If I went to Washington, I would go with these principles in-tow, but I wouldn't be able to accomplish more than a tiny percentage of them at any given time - it wil be a long, gradual move back to common sense fiscal and national policy if it ever even happens. You can't paddle a place in the river that you aren't in yet.

Now then. About Trump. As I've said before I think the vast majority of his policies and ideas were very much spot-on.
The only question is could he 1) win an election, and 2) effectively govern to any degree, given the baggage that he has--whether justified or not--baggage I mean including what the Dem's have either legitimately or trumped up against him.

I say no. Trump needs to fade away. Someone like De Santis needs to run in 2024. Hopefully they run against Biden, if the Dems are that stupid (which I highly doubt they are, they won't make that mistake again - they were terrified how close they came to losing in 2020, and shocked, for some odd reason).

@NauticalGent I don't pretend to be doing any good in arguing amongst ourselves, really. It just gives me a chance to vent and probably does me some amount of good by honestly reading and honestly "taking in" other people's viewpoints, even the ones I don't like; sometimes they have a point that makes me learn something and occasionally I say so. Whether anyone who reads my stuff ever does the same (concede a point to their inner most self in humility), who knows. Probably, as there are many people better than I in this world !
As for taking this passion to our representatives, I'm not sure what else can be done.

Despite all the talk about both parties being equally useless, Rhino's etc., I don't really agree with that. I think it's a symptom of having to compromise too much.. having to.
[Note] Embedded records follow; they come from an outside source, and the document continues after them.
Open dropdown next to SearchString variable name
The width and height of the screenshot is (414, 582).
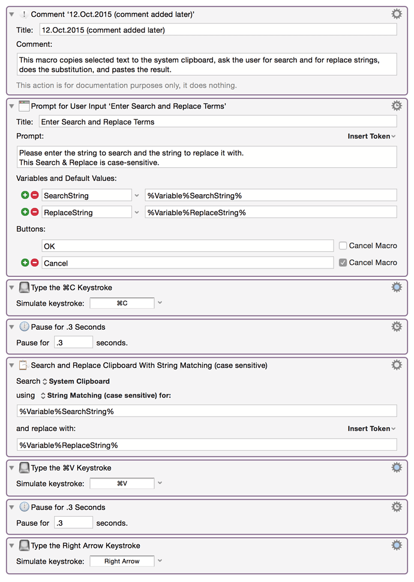click(x=137, y=195)
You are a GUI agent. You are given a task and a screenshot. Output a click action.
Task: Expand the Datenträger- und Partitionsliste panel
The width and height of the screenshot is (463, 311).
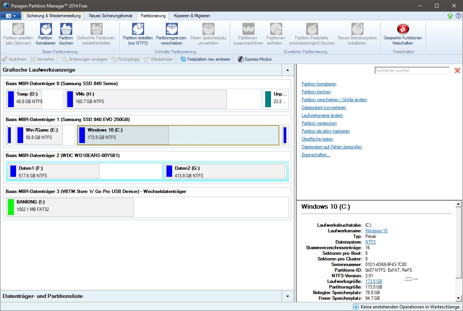coord(287,296)
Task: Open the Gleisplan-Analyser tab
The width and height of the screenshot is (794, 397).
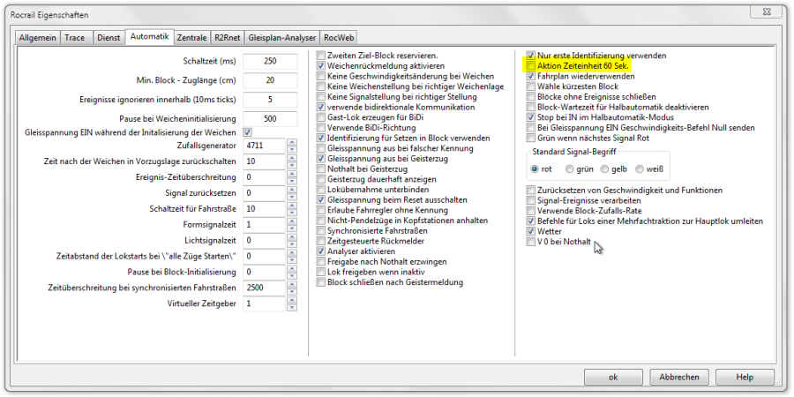Action: pyautogui.click(x=282, y=37)
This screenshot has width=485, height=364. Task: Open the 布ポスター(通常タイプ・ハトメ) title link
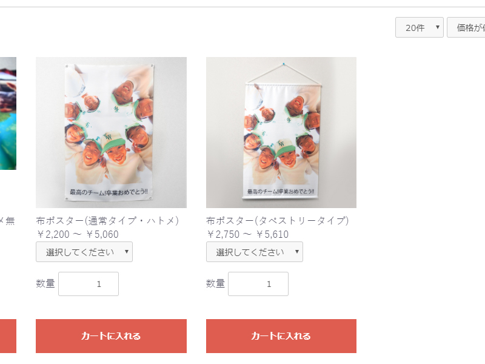(x=107, y=221)
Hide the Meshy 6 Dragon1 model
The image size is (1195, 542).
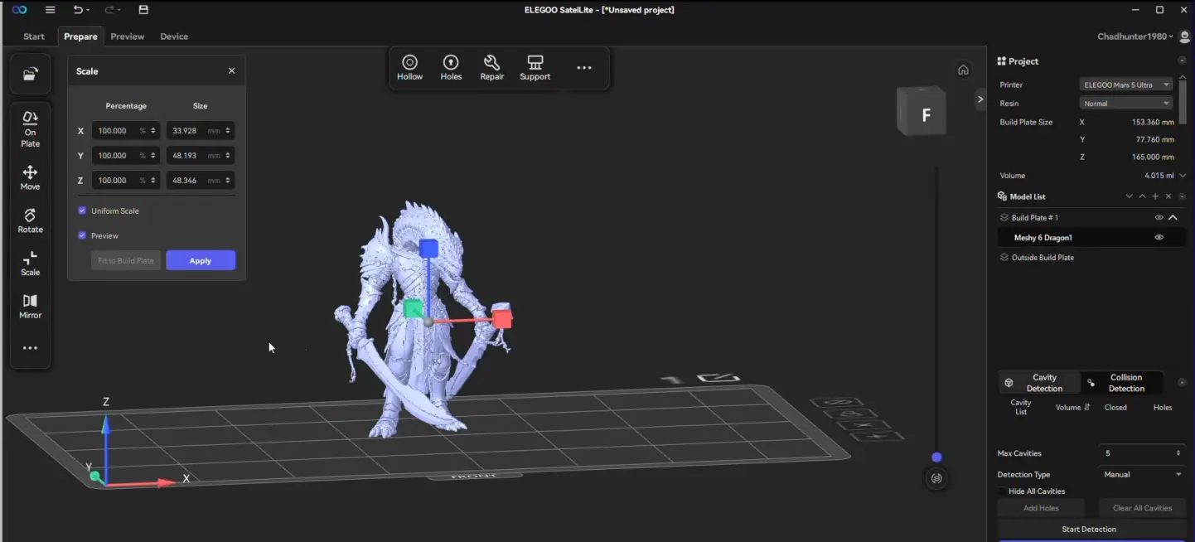point(1158,237)
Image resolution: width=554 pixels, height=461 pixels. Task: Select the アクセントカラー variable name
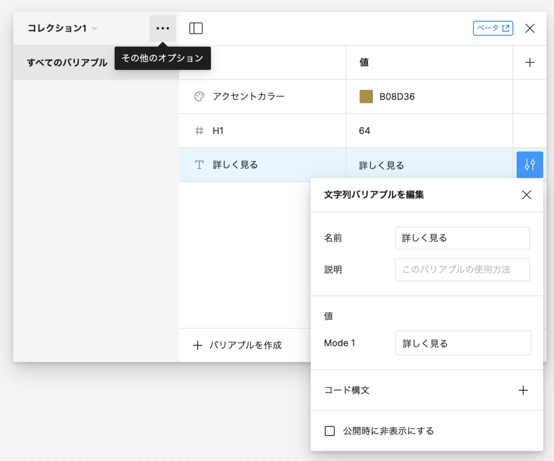[248, 96]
It is my opinion that if there were a Republican president and a Republican Senate and House for 4 years straight, the country would do so well that people may never elect a D president again, until a R screws up badly enough to deserve it.

If Republicans can find a way to overcome the Democrats' race-crazed mania that gets them votes, (which their #1 shining hope is Hispanics, by a LONG shot, that's why Soros just bought all of FL radio), we might get back to a normal, decent, hard working stable population. Which I think most people would be if not for modern public and radical leftwing grievance ideology creeping in that makes them earnestly search for (and find) grievances galore.
 
If the Republicans stood for anything anymore, they would have overturned ObamaCare as they had promised to do if they ever had the chance. But instead John McCain chose personal hatred for Trump over the good of the Republic.

McCain was such a horrible choice as a candidate that in 2008, I considered voting for Obama. I know, I know. When Congress was going to vote on the bailout bill and both candidates were on the road and then decided to come back to vote on it, I decided I would vote for whoever voted against the bail out. But, like the two peas in a pod they were, they both voted for it so I voted for Ralph Nader. He probably got more votes that year than any other year that he ran.

Then there was the year we had Bush vs Kerry. How's that for a choice? Both members of the same secret society at Yale:(
 
My first REAL taste of voting for the lesser evil was back when Edwin Edwards and David Duke were candidates for governor. I had the choice to vote for the bigot or the crook. I chose to vote against the bigot because I thought he would do more lasting harm. In the Trump/Clinton race, that was again my motive.